Me pidió que me desnudara. Ajustando sus lentes para enfocar mejor, se le quedó viendo fijamente a mi sexo, "En mis tiempos las vaginas eran tabú, y no se depilaban... me gustan estos tiempos", dijo, con su sonrisa de viejo verde. Me tomó de la cadera con fuerza para ayudar a levantarse. Con la copa de señalar, apuntó hacia una gigantesca cama, con postes labrados en las esquinas y muy alta. Me dijo que me inclinara sobre la cama, tan alta, que el borde llegaba casi a mi cintura y, sin dejar su brandy, me manoseó el coño desde atrás con toda la mano. "Bueno, ya hizo efecto esto, mira...voltea"; se abrió la bata como telón y dejó al descubierto una arrugada erección, de la cual parecía sentirse muy orgulloso.
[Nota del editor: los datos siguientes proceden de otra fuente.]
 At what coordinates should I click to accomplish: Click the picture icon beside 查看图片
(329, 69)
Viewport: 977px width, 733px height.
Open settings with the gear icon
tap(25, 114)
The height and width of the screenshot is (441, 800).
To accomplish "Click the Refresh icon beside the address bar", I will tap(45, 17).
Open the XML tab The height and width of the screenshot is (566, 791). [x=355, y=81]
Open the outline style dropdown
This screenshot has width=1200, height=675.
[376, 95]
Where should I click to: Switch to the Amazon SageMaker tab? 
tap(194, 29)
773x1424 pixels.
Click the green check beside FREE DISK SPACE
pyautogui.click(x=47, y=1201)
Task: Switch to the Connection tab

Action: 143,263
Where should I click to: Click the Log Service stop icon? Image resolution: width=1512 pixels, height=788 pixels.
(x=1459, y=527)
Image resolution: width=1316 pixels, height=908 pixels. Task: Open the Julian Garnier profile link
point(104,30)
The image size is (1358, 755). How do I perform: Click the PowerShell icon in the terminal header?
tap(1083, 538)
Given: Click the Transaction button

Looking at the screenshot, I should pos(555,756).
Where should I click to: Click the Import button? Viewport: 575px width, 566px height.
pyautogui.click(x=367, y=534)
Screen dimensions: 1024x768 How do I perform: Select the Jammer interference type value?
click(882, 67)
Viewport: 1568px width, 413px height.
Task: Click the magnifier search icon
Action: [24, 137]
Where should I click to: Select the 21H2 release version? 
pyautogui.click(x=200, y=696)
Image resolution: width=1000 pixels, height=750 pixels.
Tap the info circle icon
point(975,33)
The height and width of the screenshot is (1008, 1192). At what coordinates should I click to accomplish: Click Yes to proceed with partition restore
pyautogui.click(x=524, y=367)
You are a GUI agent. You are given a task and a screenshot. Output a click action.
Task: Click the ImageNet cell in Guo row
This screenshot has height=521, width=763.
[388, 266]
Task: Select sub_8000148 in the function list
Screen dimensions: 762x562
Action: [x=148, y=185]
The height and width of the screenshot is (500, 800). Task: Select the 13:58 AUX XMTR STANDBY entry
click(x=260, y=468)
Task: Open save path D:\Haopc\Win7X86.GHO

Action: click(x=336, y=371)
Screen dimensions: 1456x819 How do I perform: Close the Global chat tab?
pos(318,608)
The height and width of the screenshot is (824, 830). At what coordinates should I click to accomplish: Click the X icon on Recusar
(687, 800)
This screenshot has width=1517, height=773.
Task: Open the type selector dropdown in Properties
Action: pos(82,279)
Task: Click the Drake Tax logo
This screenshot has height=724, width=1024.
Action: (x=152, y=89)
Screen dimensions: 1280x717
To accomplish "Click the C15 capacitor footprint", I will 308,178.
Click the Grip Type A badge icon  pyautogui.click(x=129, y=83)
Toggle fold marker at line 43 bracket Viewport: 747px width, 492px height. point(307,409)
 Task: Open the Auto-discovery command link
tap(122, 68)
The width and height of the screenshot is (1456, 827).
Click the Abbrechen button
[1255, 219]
Consciente de su cuerpo flácido y pellejudo, prefirió quedarse con la bata puesta y me penetró sentada sobre la cama. Me pidió que lo rodeara con las piernas mientras me follaba a medio ritmo. Después de unas mecánicas 50 repeticiones, me dijo que me pusiera a cuatro patas sobre la cama y de inmediato me empujó la verga de nuevo. Un par de minutos en esa posición y me empujó por las nalgas hacia la cabecera de la cama. Me puso boca arriba y me montó, apresurado a penetrarme como la verga se le fuera a enfriar. Controlaba sus ritmos, casi estoy segura que lo escuché contando, aún así, empezó acelerar el paso al mismo tiempo que gruñía y resoplaba con entusiasmo. La posición cobró factura, Gildardo empezó a aminorar la marcha, jalaba aire encima de mí como si acabara de terminar la maratón, aunque su píldora mágica le mantenía el pito parado. Se tiró a un lado y me dijo que lo montara. Empecé a moverme en círculos con su pito dentro pero, me dijo, "Las pastillas me entumecen la verga, ¡dale duro!"; así que empecé a subir y bajar sobre él; "Más rápido", gruñó, y empecé casi a brincar sobre su pelvis, pero no surtió mejor efecto sobre su palo vuelto a la vida químicamente. Se rodó sobre su costado al borde de la cama y me dijo que me hincara a su lado, "Vas a pajearme, agárrame la verga bien fuerte y jala con fuerza", me ordenó, como si fuera su mecánico asistente, y eso hice, lo pajeé como maquinita, a ritmo preciso y sin parar, hasta que Gildardo empezó con pequeños espasmos y su pequeña momia sacó un par de diluidas gotitas que resbalaron sobre mi pulgar.

Después de un suspiro, Gildardo se acostó viendo al techo y se cubrió con la bata, cruzó los brazos bajo su cabeza y me pidió que le pusiera sus pantuflas. De nuevo con su sonrisa chueca, me dijo, "Dile a Juan que te lleve adonde quieras".